Table of Contents
Deploying an application with Docker Compose typically requires you to follow these steps: pull the new image, destroy the container and, recreate the container with the new image. The downside, especially if your application takes a few seconds to boot, is that you can have a moment of downtime between destroying the old container and creating the new one.
A zero downtime deployment, commonly referred to as a "blue-green" deployment, involves creating two instances of your application: the old version (blue) and the new version (green). A proxy is used to seamlessly route traffic from the old app to the new app.
About the example
The application used in this example is a simple FastAPI app that performs geolocation on IP addresses — you can view the API docs here. This is a stateless application so, it's easy to Dockerise and demonstrate.
In this example, we'll use Caddy for a reverse proxy server, but you could also use NGINX, Traefik, HAProxy, etc. If you want to take a look at the full source, you can find the example project on GitHub.
Overview
By default, traffic flows to both the Blue instance using Caddy as a reverse-proxy. The green instance is declared in the Docker Compose file but remains inactive.

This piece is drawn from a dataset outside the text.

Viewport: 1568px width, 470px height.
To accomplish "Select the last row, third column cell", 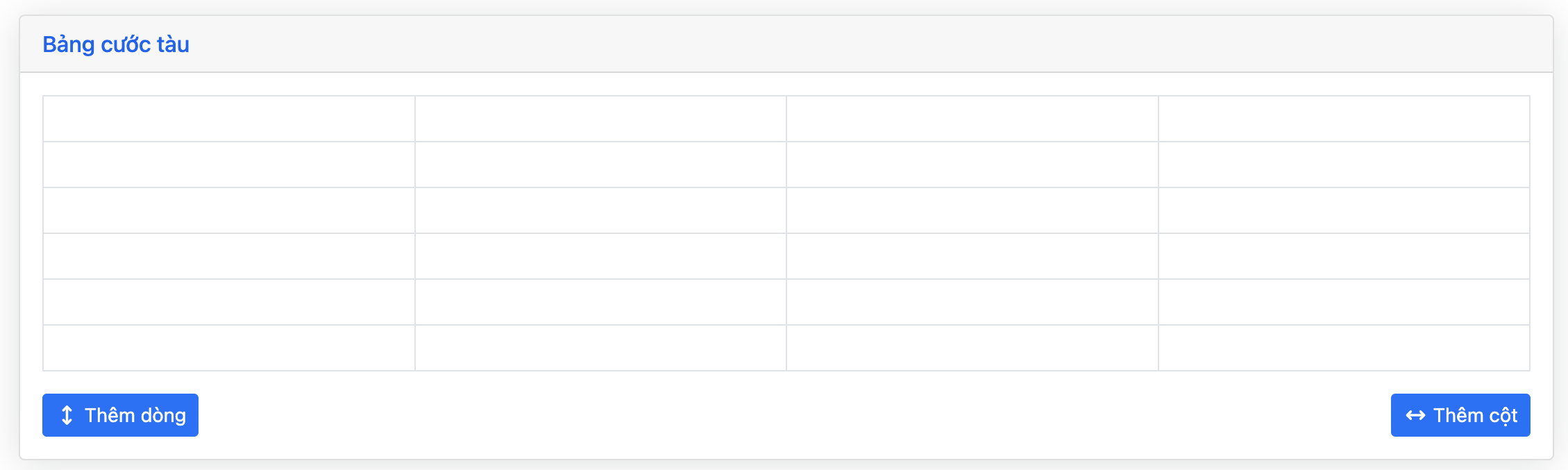I will point(972,348).
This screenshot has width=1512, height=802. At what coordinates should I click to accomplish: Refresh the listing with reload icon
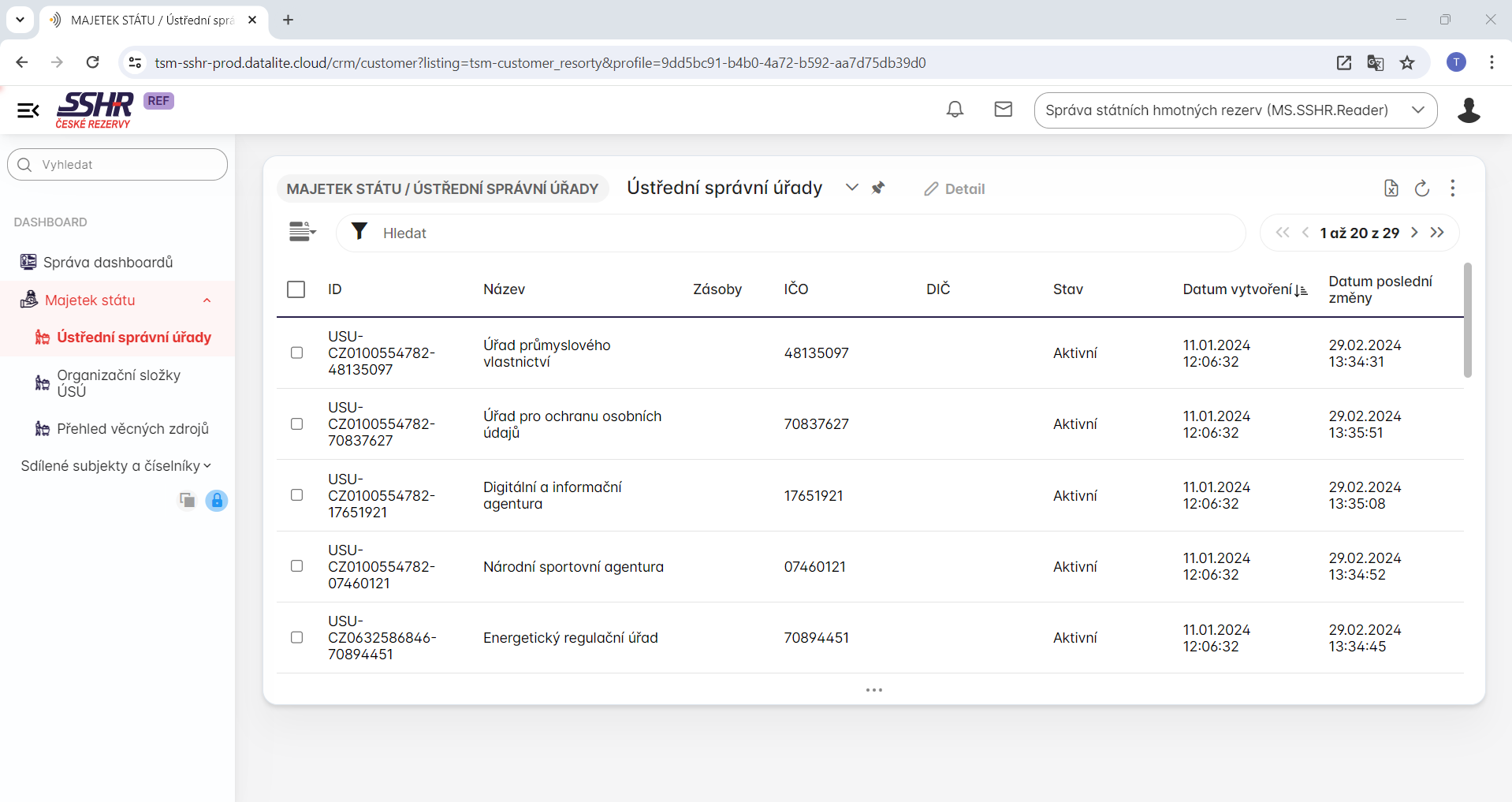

When deploying, we modify our reverse-proxy configuration to route traffic to only the Green instance. With a graceful shutdown using a SIGTERM signal, we make sure that all requests have been processed and that the Blue instance is idle. Then we can then destroy and recreate the Blue instance with our new image.
When the Blue instance is up-to-date and ready, we can route the traffic to it and remove the Green instance. Once fully deployed, traffic flows normally and the app instance uses the latest image version.
Docker Compose
In our compose.yaml
file, we can define both Blue and Green instances of our application. Using YAML anchors, we can avoid repeating the same properties.
There is also a custom Caddy image with our configuration exposed to port 8080
. In this example, SSL termination is provided by an NGINX server outside of Docker, but you could use expose Caddy on port 443
and perform SSL termination there instead.
services:
zerodowndeploy-blue: &app
container_name: zerodowndeploy-blue
image: ghcr.io/jamie-mh/zerodowndeploy:latest
restart: always
stop_signal: SIGTERM
stop_grace_period: 30s
networks:
- zerodowndeploy
zerodowndeploy-green:
<<: *app
container_name: zerodowndeploy-green
restart: unless-stopped
zerodowndeploy-caddy:
container_name: zerodowndeploy-caddy
image: ghcr.io/jamie-mh/zerodowndeploy-caddy:latest
restart: always
ports:
- 8080:8080
networks:
- zerodowndeploy
networks:
zerodowndeploy:
driver: bridge
In our Caddyfile, we can simply expose the server on port 8080
and perform a simple load balance on both instances of the app.
:8080
reverse_proxy {
to zerodowndeploy-blue:8000
}
To make this self-contained, a custom Caddy image is used. This also includes cURL that we will use to interact with the admin API later.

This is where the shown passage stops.